The approval came after Prime Minister Petr Necas put down a rebellion in his party over the tax rises. Support for his government has shrunk to a minority in the 200-seat lower house, which leaves it in a weak position to face more votes over its fiscal plans.

The tax package, expected to bring 22 billion crowns ($1.11 billion) in new revenue, will allow the government to cut the total fiscal gap below the European Union-prescribed 3 percent of economic output next year.

Necas has been struggling to keep afloat his cabinet, unpopular due to two years of austerity and a series of corruption scandals.

His three-party coalition holds only 99 seats after defections this year and needed independent votes to pass the tax package on Wednesday, which it won with a 101-93 vote.

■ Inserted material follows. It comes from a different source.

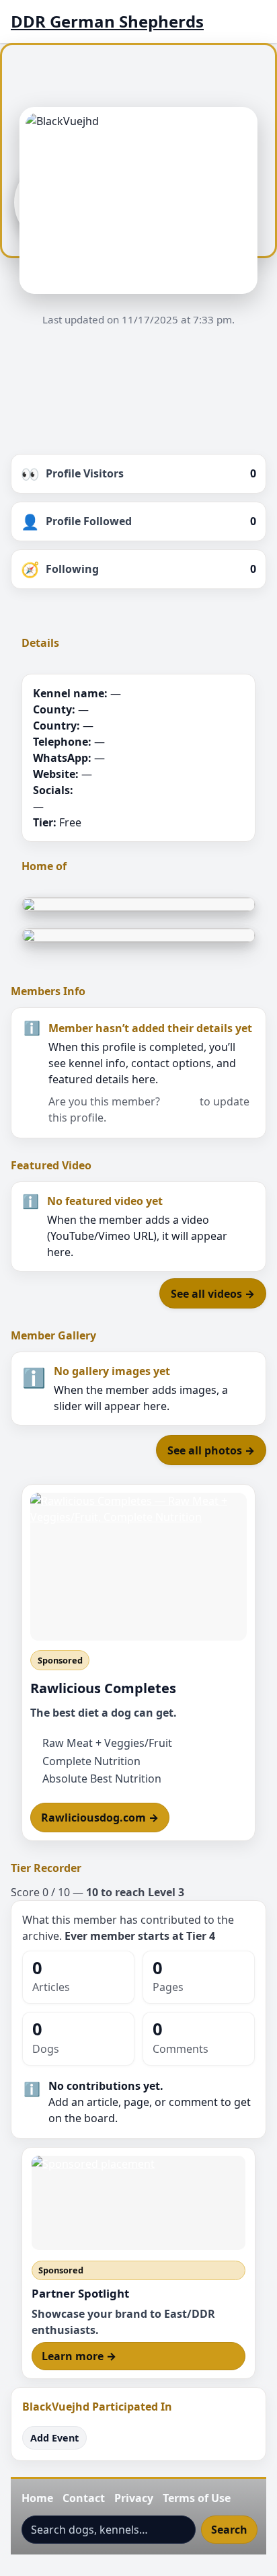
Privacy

The next test is whether the cabinet can win the 101 votes needed in the chamber to override a veto from the opposition-controlled Senate of its flagship bill to return billions of dollars worth of confiscated church property, and to defeat a presidential veto of a pension reform implementation bill.

Necas reached a deal late on Tuesday that ended a small rebellion in his party by deputies that argued tax rises were wrong for the economy and went against party pledges to voters.

The government's two-year austerity drive has brought debt costs to an all-time low but has also depressed domestic demand in an economy that has been in recession since late 2011, the worst performance in central Europe.

The tax package includes a 1 percentage point increase in the country's two value added tax rates, to 15 percent and 21 percent. It also introduces an extra 7 percent tax for people earning more than 4,000 euros a month.